If you add up the month and the digits of the year, you get 9 + 2 + 0 + 2 + 3 = 16, which is the day of the month.

Whether weather

Today it happens to be a beautiful day in New York City. I know that theoretically the weather should have little or no bearing on how much work I get done.

But in fact it turns out to have an enormous influence on my productivity. When it’s a beautiful day outside, even though, ironically, I am spending most of my time indoors, I end up getting lots more work done.

Maybe it has something to do with feeling happy. 🙂

Bug vacation

Every once in a while I run into a bug in my program that I just cannot seem to fix. I used to get really upset when this happened, but no longer.

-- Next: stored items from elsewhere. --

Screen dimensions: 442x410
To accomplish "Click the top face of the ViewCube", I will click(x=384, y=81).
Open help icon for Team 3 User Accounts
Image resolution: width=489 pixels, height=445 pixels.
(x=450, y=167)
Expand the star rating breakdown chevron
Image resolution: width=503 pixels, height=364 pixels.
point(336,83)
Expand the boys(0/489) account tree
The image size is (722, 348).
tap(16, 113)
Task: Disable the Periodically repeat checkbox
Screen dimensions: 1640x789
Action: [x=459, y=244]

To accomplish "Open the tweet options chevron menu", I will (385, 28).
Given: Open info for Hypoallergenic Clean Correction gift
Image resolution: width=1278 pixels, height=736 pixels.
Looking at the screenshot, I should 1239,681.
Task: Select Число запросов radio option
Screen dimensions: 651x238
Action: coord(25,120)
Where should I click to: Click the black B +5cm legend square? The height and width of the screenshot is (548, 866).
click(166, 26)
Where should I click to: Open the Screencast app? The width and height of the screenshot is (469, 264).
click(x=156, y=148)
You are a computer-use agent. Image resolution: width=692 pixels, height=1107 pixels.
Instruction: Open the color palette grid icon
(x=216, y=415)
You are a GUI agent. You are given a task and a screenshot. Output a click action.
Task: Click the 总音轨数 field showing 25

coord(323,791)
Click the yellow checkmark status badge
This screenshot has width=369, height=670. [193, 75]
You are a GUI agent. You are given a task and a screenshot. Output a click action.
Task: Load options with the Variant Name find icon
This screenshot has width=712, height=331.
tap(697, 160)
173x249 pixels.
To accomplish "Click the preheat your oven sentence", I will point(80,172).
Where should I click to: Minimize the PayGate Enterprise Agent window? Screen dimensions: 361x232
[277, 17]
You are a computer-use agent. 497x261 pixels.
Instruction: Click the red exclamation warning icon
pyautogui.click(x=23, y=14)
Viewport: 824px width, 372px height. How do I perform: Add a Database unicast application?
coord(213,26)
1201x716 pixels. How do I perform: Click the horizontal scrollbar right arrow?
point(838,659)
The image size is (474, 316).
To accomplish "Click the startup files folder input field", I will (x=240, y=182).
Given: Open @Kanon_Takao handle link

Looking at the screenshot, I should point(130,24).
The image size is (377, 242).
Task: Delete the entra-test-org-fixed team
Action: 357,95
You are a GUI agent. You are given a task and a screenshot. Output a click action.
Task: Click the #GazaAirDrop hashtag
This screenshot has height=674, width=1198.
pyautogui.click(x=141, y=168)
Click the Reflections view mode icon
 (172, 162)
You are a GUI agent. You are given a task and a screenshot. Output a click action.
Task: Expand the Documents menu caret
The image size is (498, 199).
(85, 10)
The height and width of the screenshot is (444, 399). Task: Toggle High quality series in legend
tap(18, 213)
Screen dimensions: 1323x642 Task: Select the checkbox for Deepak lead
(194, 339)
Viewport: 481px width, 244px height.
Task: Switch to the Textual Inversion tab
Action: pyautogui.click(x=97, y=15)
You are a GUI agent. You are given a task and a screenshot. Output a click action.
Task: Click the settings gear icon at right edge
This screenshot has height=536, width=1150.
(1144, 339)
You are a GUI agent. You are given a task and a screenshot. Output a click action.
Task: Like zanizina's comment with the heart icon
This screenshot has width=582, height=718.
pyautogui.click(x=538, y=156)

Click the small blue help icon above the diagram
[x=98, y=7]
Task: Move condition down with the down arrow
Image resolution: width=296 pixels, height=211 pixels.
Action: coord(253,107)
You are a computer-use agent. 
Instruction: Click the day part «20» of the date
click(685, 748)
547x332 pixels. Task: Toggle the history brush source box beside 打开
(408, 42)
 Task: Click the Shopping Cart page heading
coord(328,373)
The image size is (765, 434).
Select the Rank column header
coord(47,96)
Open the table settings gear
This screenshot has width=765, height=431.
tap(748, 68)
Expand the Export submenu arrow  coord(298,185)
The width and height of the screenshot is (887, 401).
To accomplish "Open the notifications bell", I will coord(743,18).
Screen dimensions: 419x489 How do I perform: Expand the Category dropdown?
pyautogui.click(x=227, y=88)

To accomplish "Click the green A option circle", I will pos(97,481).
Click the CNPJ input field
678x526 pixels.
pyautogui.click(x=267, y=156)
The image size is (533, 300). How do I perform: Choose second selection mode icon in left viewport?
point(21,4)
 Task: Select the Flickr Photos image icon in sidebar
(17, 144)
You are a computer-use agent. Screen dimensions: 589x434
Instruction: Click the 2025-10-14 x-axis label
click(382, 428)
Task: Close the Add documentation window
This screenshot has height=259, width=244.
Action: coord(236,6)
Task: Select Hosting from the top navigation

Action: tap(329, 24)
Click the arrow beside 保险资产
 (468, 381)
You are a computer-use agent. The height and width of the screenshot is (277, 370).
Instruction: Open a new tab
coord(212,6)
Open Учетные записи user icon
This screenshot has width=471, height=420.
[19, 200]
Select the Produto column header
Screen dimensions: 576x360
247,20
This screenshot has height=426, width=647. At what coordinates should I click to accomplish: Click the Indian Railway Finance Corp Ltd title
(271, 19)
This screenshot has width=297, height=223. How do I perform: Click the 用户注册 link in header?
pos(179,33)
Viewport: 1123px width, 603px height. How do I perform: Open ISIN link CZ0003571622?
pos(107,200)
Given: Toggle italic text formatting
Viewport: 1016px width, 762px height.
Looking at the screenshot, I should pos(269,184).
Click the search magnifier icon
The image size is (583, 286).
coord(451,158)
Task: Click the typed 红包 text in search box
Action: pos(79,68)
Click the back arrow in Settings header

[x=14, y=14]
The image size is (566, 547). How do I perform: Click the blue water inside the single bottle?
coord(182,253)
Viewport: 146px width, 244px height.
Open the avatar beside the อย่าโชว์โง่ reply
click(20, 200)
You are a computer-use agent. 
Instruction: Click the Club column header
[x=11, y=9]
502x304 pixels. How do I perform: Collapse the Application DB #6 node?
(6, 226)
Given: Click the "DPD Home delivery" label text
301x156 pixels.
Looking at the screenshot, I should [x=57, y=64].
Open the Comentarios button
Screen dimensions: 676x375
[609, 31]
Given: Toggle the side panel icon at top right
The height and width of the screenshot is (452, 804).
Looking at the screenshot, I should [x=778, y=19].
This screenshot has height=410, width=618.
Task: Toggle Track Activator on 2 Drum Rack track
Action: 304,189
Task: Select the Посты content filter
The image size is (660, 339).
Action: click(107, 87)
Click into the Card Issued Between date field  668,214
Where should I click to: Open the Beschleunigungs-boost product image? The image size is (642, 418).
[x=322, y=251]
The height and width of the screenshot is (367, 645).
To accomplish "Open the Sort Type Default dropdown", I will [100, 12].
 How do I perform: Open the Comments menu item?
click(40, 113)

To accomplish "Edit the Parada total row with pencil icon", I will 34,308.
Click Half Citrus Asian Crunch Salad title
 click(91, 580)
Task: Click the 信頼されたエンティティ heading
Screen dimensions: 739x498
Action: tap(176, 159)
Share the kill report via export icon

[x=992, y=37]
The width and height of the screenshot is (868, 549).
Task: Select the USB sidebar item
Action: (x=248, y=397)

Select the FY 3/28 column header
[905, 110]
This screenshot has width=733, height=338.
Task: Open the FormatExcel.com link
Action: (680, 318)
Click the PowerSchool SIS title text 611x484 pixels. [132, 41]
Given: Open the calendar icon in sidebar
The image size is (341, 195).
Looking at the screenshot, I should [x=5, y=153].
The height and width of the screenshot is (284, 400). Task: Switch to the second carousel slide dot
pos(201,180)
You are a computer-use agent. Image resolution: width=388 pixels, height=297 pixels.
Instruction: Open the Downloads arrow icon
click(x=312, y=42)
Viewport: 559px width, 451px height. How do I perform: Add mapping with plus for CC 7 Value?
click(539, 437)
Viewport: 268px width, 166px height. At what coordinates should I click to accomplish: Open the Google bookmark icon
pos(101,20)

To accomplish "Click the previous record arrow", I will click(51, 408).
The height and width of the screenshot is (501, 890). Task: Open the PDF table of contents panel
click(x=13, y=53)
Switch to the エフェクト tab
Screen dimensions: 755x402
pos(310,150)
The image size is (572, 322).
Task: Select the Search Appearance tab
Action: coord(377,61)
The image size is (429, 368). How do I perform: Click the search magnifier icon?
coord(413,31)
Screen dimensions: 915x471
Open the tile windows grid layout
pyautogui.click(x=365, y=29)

Now I see such situations as opportunities. Because sooner or later the bug will get fixed, but trying to approach it by a frontal assault never works.

So instead, I now opt to walk away — to take a bug vacation. I work on something else instead.

Maybe I’ll work on a little side programming project that I never got around to. Or maybe I’ll finally assemble that bookcase that was sitting in a box in the corner. Or I might even cook a nice meal.

Sure enough, when I return, the bug has usually (and somewhat miraculously) become much easier to fix.